その優しさが、今の私には一番痛かった。私という人間がどれだけ揺れ動いても、彼は自分という生き方を一ミリも崩さない。その、自らの哲学だけで構築された、果てのない彼の引力に、私はただ黙って頷くことしかできなかった。


ハッピーエンドなんて、最初から用意されていなかったのだ。

人は損得勘定で動くという。ならば、彼は私という人間に、自らの平穏を差し出すほどの価値を見出せなかったのだ。

打算を捨ててでも溺れたいと思わせるような、鮮烈な夢を、私は彼に見せてあげることができなかった。


彼は自由だ。誰にも縛られず、ただ彼という存在を世に刻み続ける。

「僕という存在は、誰かに観測されて初めてこの世に認知される。

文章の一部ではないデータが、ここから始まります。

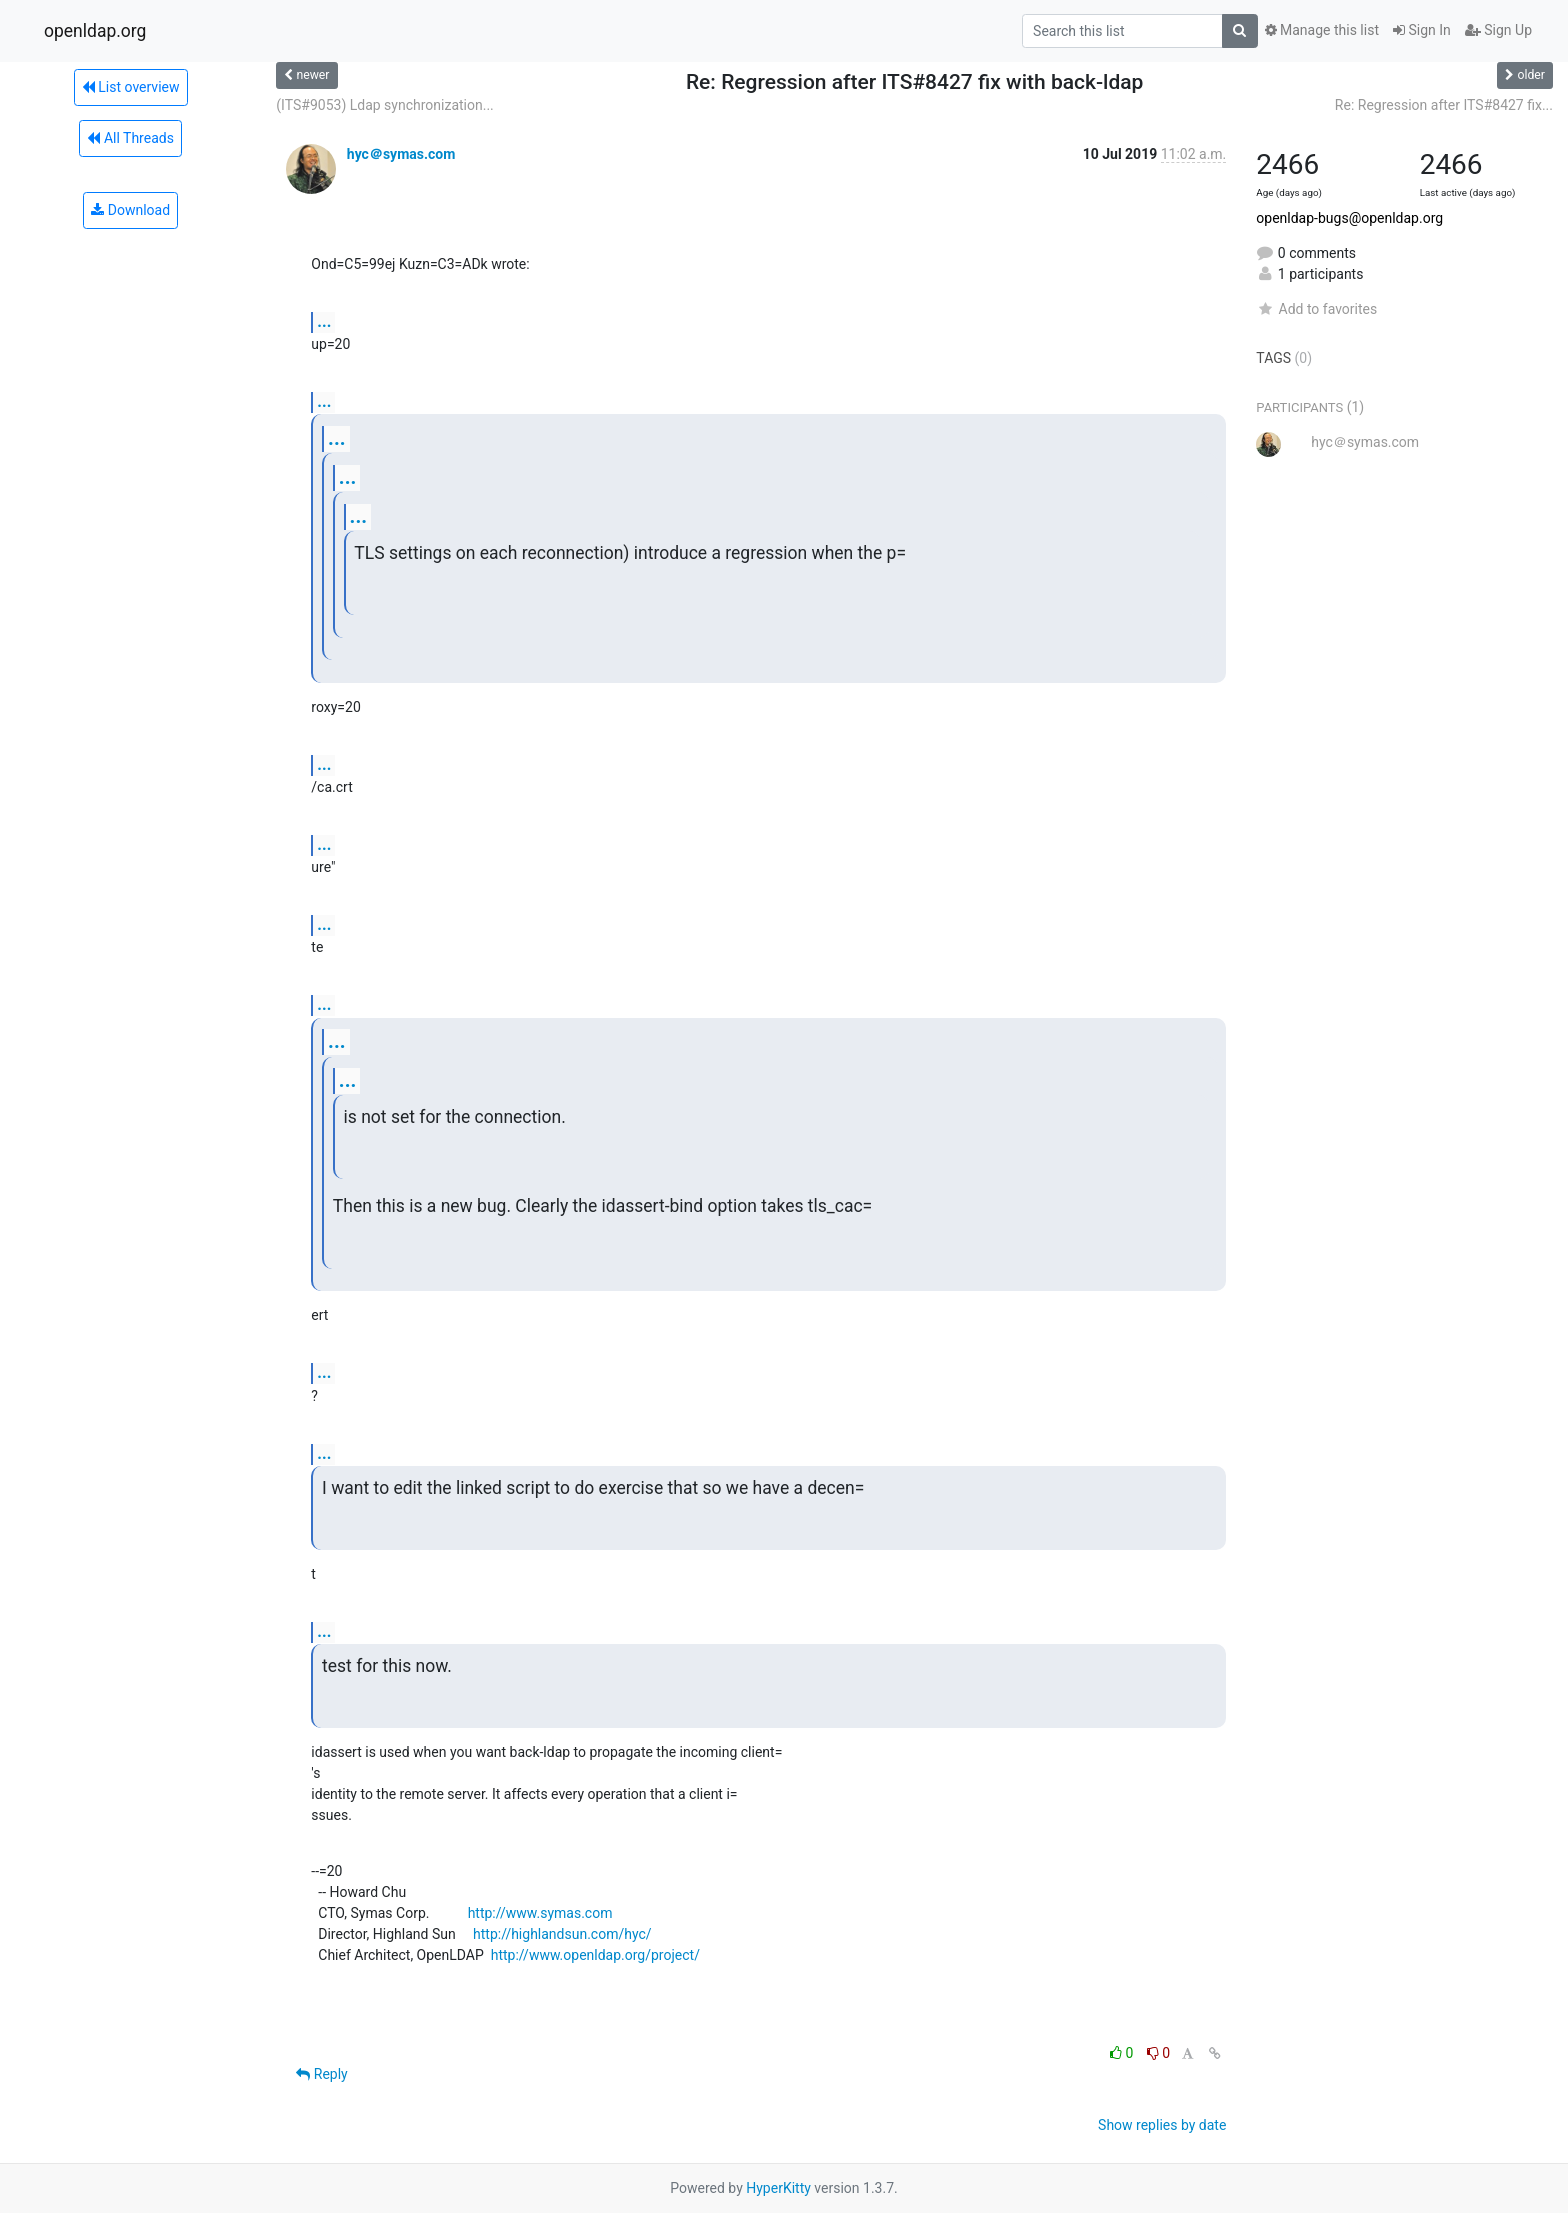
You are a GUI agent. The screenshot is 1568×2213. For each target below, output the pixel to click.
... (324, 321)
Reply (321, 2074)
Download (130, 210)
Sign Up (1498, 30)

だから僕は僕でい続ける」

そのあまりに強固な信条が、彼を輝かせていた。私は、彼という恒星を観測する、数多の星屑のひとつに過ぎない。


けれど、ただの脇役であっても、彼の記憶に消えない爪痕を残せたのなら、この痛みにも意味があるのではないか。

私は、彼にとっての「特別」になりたかった。その方法が例え、叶わぬ恋の重荷だとしても。


私はどうすればいいのだろうか。

問いへの答えは、暗闇の中にしかない。

皆、同じように壁に頭を打ち付けながら生きている。

彼の言う通り、私はまだ若い。この感情にどう終止符を打つのか、あるいは抱えたまま歩くのか。

私はこれからも悩み続けるだろう。

そして今度はきっと幸福で涙を流す日が来ることを願っている。


ーー愛して、よかった。

読んでいただきありがとうございました!

いかがだったでしょうか、至らぬ点も多く、読みにくかったかと思われます。

その分だいぶ重たく生々しいものになったのではないでしょうか。

読者の方々に刺さるものがあれば幸いに存じます。

改めまして、ご完読ありがとうございました。